In the present work, OER catalytic activities of three distinct coordination environments of graphene-supported Ir SACs and Ru SACs were comprehensively investigated with density functional theory (DFT) calculations. The catalytic performance of these sites was compared in terms of stability, binding strength of intermediate states, and limiting potentials. A volcano plot of activity was established by using the binding free energy of the oxygen atom (ΔG_O*) as a theoretical descriptor. The ΔG_O* is sensitive to the micro-environments of metal atoms. The in-depth binding characteristics of the key intermediate state O* can be revealed by crystal orbital Hamilton population analysis. The quantitative trend of ΔG_O* of different active sites can be indicated by the d-band center of the active sites. This work not only reports IrN₄-C as an outstanding OER catalyst, but also reveals the fundamental structure–activity relationship of single Ir and Ru atoms in different coordination environments.

2. Results and Discussion

2.1. Structures and Stability of Ir, Ru Embedded N₄-C/O₄-C/C₄-C

Figure 1 shows optimized structures of MN₄-C, MO₄-C, and MC₄-C (M = Ir, Ru). In MN₄-C and MO₄-C, all atoms are nearly in the same plane, which is consistent with previous studies [30,31,32]. In MC₄-C, by contrast, the C atoms in the coordination shell and the M atom protrude out of the graphene substrate. Such structural characteristics can be interpreted by the orbital geometry of sp² (O, N) and sp³ (C) hybridizations. The lattice parameters of MN₄-C, MO₄-C, and MC₄-C (M = Ir, Ru) are a = 12.27 Å~12.30 Å, b = 12.52 Å, and c = 19.82 Å~19.87 Å, which align with a previous study [33]. Experimentally, SACs are often prone to aggregation during synthesis and catalysis, emphasizing the significance of evaluating the thermal stability of SACs in calculations. Currently, comparing the binding energy and cohesive energy of single metal atoms is an effective approach for estimating the thermodynamic stability of SACs [27,34,35]. In this work, the binding energies (E_bind) of metal atoms were calculated as shown in Figure 2. The theoretical cohesive energies of bulk Ir and Ru are 5.15 eV and 5.17 eV, respectively [36]. Thus, MN₄-C, MO₄-C, and MC₄-C (M = Ir, Ru) exhibit satisfied stabilities considering that their binding energies are less than −5.00 eV. As seen in Figure 2, the Ir atoms in IrO₄-C and the Ru atoms in RuO₄-C (E_bind = −2.19 eV and −2.73 eV, respectively) could potentially undergo aggregation during catalysis. However, the electronic structures and catalytic performance of IrO₄-C and RuO₄-C are still studied in this work in order to obtain the structure–activity relationship.

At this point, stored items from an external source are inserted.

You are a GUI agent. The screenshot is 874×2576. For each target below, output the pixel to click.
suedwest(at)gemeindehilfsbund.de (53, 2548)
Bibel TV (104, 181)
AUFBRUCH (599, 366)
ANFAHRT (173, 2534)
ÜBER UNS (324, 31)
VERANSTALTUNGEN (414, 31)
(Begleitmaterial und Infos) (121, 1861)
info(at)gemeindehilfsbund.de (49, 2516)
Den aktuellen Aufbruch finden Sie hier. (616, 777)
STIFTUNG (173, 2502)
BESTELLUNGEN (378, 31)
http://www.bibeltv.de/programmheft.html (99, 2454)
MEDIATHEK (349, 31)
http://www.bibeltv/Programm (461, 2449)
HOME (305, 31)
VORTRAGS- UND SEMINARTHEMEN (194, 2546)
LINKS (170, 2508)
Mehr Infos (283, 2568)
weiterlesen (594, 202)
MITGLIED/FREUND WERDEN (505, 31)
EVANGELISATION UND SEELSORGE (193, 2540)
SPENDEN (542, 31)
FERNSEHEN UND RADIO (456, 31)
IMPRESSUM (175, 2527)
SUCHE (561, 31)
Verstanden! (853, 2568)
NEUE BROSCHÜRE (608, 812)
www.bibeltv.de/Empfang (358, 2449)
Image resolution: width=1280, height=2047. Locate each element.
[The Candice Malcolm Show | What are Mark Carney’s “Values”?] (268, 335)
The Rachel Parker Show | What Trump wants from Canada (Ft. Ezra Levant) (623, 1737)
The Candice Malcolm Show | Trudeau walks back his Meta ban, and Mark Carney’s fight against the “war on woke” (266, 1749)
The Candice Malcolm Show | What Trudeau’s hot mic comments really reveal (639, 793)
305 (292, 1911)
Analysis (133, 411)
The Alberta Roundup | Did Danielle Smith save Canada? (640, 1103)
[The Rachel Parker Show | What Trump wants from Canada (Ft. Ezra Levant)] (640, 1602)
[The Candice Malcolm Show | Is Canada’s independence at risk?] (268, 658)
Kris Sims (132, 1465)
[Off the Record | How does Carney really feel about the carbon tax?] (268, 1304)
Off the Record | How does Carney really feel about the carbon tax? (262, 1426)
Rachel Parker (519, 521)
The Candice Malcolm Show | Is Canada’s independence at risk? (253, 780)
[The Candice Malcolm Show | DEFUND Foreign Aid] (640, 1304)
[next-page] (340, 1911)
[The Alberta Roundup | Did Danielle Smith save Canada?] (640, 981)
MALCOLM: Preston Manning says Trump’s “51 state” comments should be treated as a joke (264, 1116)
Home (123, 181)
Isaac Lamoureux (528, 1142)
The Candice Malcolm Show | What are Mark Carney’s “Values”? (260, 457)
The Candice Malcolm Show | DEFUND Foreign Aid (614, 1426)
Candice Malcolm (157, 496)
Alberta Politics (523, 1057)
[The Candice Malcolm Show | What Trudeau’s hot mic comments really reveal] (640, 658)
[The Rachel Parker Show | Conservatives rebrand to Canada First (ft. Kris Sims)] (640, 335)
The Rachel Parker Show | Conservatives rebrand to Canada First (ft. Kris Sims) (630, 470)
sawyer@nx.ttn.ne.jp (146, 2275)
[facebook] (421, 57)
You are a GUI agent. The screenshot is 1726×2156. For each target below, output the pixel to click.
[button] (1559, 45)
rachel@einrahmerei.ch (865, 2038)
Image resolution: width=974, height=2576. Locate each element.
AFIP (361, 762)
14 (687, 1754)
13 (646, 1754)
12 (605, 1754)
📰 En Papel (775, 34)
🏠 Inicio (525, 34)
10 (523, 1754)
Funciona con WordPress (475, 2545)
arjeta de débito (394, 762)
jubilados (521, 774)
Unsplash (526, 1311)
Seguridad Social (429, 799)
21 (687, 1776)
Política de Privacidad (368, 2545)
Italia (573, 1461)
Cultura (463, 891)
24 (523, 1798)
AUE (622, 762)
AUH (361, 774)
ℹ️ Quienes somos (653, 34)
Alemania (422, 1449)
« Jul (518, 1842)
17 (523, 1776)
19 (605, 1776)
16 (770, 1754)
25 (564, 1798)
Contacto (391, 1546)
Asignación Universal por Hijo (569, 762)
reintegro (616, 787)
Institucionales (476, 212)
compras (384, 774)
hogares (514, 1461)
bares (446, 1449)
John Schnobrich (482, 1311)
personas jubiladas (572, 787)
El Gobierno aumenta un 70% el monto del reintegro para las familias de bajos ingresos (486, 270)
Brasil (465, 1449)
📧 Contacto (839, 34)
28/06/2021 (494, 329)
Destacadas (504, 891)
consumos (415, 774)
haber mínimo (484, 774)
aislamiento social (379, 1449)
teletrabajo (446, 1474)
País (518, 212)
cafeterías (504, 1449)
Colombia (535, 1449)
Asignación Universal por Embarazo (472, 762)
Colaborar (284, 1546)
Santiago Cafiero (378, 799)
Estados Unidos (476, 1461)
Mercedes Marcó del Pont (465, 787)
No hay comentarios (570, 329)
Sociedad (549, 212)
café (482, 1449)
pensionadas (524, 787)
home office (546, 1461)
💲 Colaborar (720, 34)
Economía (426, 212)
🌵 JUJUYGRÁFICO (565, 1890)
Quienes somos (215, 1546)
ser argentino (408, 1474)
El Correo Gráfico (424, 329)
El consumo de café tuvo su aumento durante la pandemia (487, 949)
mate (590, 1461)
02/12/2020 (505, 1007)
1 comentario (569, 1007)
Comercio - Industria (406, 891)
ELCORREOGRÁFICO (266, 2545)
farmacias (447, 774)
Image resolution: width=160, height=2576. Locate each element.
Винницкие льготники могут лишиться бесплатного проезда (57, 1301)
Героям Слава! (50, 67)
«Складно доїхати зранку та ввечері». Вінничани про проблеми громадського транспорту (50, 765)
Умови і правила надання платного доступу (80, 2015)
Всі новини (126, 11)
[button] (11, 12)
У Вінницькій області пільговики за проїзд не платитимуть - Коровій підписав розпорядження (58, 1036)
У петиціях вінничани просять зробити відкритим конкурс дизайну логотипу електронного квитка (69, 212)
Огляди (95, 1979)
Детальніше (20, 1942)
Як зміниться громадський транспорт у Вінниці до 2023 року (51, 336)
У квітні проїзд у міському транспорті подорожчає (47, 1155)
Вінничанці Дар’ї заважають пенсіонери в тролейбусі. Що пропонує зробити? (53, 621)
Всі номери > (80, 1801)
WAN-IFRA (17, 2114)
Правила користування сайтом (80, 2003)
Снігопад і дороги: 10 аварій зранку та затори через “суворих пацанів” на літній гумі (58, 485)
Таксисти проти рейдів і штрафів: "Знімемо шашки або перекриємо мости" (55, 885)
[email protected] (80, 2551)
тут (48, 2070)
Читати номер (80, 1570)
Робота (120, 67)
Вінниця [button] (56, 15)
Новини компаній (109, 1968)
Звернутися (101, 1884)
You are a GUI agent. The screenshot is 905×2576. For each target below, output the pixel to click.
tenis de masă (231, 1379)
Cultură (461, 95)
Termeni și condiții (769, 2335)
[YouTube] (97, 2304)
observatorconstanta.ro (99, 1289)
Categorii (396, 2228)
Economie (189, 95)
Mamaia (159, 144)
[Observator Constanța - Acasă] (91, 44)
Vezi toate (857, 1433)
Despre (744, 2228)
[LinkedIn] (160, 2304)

2.2. OER Catalytic Activity

The free energy profiles of OER on MN₄-C, MO₄-C, and MC₄-C (M = Ir, Ru) were explored by DFT calculations. In the traditional adsorbate evolution mechanism (AEM) mechanism, OER involves four proton-coupled electron transfer (PCET) steps, as shown in Scheme 1. The elementary reactions are [37,38]:

OH⁻ + * → OH* + e⁻

OH* + OH⁻ → O* + H₂O + e⁻

O* + OH⁻ → OOH* + e⁻

OOH* + OH⁻ → * + O₂ (g) + H₂O + e⁻

where * represents the active site of catalysts, and OH*, O*, and OOH* represent three different catalytic intermediates adsorbed on the active site. The first PCET step is the addition of one hydroxyl group to the M (M = Ir, Ru) atom, forming OH* accompanied by the transfer of one electron. Then, OH* further reacts with the second hydroxyl group to attain O*. Subsequently, the third hydroxyl group is absorbed on the surface of O* to give OOH* intermediate. Finally, OOH* combines with the fourth hydroxyl group by PCET, resulting in the release of O₂ and the regeneration of the free active site.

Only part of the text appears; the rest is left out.